James Anderson (September 1765 – 30 December 1835), was an officer of the Royal Navy, who rose to the rank of captain.[1]

Biography

James Anderson served through the American War of Independence as a midshipman, and after the end of the war, joined the colonial service in the West Indies. He married Jane Anne Thornhill in September 1790, and rejoined the navy in 1793 with the outbreak of the French Revolutionary Wars, and was made lieutenant. He was promoted to commander in 1806, and spent some years as agent of transports, after which he commanded the brig-sloop HMS Rinaldo, operating in the English Channel against privateers. He became the senior officer on the coast between Calais and Boulogne in 1811, until being promoted to post-captain in 1812.[1]

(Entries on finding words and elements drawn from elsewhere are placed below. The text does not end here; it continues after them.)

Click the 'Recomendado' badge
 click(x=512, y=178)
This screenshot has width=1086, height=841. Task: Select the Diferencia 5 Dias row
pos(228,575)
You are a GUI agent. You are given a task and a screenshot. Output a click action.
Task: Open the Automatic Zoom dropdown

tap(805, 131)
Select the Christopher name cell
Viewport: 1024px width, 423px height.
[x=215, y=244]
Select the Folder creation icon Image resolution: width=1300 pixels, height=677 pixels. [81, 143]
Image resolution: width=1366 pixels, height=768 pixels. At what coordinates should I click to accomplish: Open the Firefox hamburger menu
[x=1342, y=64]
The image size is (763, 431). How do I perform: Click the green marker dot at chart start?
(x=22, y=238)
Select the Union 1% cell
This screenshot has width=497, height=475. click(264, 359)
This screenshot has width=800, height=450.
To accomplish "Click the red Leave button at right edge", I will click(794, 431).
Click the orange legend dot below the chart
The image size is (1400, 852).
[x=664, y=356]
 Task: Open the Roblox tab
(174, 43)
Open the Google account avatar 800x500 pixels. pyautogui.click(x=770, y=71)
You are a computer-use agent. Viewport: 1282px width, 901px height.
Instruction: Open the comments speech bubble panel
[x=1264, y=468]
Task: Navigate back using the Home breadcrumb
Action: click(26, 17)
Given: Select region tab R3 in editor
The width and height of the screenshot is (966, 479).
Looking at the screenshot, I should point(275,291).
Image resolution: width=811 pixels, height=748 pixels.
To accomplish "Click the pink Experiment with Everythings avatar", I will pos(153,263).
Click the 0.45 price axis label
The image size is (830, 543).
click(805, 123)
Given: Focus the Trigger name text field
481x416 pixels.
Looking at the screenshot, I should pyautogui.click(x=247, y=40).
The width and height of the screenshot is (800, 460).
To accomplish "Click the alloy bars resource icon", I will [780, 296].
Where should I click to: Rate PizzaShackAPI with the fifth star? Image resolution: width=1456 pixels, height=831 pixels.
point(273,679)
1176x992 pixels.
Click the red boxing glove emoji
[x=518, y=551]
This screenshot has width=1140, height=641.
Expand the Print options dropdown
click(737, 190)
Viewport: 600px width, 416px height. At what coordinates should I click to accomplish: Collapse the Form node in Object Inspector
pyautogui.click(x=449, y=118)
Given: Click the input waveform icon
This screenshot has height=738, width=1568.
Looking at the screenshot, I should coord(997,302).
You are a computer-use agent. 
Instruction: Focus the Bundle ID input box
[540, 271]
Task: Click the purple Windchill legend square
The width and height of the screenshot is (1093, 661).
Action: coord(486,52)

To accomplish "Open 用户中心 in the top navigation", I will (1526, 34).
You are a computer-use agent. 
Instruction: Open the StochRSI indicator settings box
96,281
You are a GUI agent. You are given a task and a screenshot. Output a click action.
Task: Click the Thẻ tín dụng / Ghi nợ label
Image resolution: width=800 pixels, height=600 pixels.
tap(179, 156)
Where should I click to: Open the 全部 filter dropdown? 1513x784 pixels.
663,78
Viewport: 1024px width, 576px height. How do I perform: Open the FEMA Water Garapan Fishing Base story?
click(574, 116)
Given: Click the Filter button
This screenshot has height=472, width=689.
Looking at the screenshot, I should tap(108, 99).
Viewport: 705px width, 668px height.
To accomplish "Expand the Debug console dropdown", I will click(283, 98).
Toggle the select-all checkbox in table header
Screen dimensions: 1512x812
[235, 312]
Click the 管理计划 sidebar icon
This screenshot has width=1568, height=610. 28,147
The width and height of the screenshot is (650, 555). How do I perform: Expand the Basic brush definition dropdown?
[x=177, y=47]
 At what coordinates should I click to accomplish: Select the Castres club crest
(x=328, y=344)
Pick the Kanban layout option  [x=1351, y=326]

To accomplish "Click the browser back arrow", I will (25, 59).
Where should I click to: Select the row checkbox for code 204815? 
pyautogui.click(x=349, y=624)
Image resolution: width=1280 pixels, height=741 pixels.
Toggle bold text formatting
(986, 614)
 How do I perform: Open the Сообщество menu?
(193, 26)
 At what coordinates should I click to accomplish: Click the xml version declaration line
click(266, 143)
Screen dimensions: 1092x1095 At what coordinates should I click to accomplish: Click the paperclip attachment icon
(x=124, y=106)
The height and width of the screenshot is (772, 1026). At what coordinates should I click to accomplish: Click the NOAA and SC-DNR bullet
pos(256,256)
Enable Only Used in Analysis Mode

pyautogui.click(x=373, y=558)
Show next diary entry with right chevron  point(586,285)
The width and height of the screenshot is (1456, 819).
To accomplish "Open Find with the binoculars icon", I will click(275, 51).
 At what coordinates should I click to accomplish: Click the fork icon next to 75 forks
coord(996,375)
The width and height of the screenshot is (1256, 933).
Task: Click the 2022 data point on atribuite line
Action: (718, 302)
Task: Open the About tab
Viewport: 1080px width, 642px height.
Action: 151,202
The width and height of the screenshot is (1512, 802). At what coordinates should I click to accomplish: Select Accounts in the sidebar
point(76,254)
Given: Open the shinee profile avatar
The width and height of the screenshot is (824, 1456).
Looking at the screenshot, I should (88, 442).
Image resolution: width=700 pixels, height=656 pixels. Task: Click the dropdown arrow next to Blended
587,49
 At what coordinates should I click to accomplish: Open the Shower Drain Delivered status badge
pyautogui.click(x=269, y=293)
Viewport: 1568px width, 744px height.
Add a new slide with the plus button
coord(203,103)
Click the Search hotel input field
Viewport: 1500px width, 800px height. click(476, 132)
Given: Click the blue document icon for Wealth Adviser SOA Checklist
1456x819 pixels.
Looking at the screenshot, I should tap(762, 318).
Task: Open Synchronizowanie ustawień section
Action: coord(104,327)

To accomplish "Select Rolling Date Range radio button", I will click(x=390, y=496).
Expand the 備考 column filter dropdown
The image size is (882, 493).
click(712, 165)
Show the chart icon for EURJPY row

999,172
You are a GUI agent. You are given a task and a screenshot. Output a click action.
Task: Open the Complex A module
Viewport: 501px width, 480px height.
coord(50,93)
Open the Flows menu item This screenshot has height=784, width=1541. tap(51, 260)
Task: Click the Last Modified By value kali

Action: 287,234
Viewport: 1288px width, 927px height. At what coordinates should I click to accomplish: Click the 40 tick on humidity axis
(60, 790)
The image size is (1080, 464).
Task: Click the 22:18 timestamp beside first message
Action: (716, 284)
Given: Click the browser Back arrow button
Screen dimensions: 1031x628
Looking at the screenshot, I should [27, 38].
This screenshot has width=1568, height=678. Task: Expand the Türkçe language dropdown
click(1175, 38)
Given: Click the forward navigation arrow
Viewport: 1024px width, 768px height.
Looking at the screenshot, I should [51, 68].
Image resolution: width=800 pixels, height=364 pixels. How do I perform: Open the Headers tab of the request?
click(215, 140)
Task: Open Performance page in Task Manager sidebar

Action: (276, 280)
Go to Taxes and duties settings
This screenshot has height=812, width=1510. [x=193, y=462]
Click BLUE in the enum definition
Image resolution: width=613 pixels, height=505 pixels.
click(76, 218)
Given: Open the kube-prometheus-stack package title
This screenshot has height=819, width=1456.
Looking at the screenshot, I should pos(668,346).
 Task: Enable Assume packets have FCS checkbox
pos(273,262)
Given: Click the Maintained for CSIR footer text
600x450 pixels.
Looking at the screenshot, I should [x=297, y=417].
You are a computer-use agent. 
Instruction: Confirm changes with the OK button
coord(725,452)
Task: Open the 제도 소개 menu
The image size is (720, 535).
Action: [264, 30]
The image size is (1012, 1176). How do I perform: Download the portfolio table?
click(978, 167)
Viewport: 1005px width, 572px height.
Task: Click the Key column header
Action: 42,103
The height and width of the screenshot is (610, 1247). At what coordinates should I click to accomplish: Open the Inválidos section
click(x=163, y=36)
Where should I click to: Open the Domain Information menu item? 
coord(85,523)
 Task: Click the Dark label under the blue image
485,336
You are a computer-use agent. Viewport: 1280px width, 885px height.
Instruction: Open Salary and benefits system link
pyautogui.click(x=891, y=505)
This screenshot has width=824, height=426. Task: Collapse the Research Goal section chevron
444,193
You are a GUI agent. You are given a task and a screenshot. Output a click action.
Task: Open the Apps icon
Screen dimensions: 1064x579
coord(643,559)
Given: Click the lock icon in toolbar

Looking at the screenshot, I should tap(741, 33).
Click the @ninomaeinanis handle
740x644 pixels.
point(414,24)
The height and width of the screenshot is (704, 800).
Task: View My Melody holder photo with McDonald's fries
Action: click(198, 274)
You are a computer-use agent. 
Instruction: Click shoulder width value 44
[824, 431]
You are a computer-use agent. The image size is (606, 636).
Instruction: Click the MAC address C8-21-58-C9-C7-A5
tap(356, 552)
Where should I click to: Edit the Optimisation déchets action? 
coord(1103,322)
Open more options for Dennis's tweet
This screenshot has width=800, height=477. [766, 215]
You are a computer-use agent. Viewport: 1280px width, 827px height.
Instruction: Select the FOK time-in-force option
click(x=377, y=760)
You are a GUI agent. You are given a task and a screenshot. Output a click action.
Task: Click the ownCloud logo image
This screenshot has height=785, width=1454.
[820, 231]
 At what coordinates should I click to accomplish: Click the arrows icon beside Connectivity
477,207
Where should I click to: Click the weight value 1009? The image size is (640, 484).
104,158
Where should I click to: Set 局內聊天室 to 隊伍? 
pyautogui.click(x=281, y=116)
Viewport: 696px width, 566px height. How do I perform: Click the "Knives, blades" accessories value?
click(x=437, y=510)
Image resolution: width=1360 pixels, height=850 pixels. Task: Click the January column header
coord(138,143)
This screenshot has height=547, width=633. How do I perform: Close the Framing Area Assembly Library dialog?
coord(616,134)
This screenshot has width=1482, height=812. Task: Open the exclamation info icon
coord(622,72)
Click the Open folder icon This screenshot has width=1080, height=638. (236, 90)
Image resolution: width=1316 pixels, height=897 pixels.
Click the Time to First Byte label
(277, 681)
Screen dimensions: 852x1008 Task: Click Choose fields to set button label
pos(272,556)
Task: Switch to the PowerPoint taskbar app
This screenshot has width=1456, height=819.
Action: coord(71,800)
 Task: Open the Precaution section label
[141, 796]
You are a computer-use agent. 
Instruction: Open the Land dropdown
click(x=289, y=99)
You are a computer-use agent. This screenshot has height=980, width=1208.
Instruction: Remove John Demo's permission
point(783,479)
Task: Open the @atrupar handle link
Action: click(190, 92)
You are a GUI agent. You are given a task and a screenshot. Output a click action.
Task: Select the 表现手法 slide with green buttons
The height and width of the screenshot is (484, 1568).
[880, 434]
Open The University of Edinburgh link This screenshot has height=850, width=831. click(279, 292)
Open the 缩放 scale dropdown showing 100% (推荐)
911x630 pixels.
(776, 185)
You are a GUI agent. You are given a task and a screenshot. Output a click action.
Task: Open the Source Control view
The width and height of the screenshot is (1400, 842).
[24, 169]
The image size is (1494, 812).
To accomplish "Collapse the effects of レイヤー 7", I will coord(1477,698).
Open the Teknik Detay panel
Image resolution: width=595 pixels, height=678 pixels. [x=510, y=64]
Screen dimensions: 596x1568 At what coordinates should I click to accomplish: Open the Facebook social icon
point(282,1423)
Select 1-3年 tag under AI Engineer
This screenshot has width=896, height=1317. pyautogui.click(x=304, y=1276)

In August 1814 Anderson was appointed to the 74-gun HMS Zealous, and sent out with stores to Quebec, where he was ordered to dismantle the rigging and remove her guns, sending them on to the forces on the Great Lakes. He was then to winter at Quebec. The ship was old and rotten, badly manned, and inadequately equipped; and Captain Anderson, judging that it was impossible to stay at Quebec without sacrificing the ship, returned to England; on the charge of this action being contrary to his orders, he was tried by court martial. Lord Melville, then First Lord of the Admiralty, criticised Anderson's decision, telling him that "If Canada fall, it will be entirely owing to your not wintering the Zealous at Quebec"; to which Anderson replied: "I rather think it will be in consequence of proper supplies, in proper ships, not having been sent out there at a proper season of the year". Naval historian John Knox Laughton read into Melville's response the intention to sacrifice Zealous in order to provide an excuse should British forces in Canada suffer a defeat, and was not pleased with Anderson's thwarting his plan. Anderson was acquitted of the charges at the court martial, but due to the drawdown of the navy in 1815 after the end of the Napoleonic Wars, he did not serve again at sea.[1]

Works

Anderson engaged in various scientific and literary pursuits, and was said to have contributed several articles to magazines, though the only one he signed was "Some Observations on the Peculiarity of the Tides between Fairleigh and Dungeness", which was published in the Philosophical Transactions of the Royal Society in 1819. He died on 30 December 1835.[1]